##### Input records
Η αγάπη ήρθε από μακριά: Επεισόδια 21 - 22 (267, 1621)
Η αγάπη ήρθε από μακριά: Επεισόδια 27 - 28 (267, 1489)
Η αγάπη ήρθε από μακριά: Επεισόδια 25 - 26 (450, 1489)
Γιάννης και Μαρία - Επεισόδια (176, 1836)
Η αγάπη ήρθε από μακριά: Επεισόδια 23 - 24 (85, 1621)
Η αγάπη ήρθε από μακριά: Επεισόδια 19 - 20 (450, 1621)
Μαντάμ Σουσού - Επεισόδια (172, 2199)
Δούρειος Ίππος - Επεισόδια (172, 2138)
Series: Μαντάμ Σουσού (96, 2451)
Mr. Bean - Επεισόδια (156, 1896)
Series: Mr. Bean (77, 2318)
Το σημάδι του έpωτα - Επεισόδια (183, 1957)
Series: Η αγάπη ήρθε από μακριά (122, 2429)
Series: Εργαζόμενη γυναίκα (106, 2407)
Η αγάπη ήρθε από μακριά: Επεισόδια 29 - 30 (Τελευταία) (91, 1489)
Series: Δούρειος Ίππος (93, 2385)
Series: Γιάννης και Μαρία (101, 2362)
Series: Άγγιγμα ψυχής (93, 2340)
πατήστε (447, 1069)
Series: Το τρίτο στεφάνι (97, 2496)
##########
*Task requirements*
What lines of the data include the word "Γιάννης"? Copy each of them.

*Output of the exercise*
Γιάννης και Μαρία - Επεισόδια (176, 1836)
Series: Γιάννης και Μαρία (101, 2362)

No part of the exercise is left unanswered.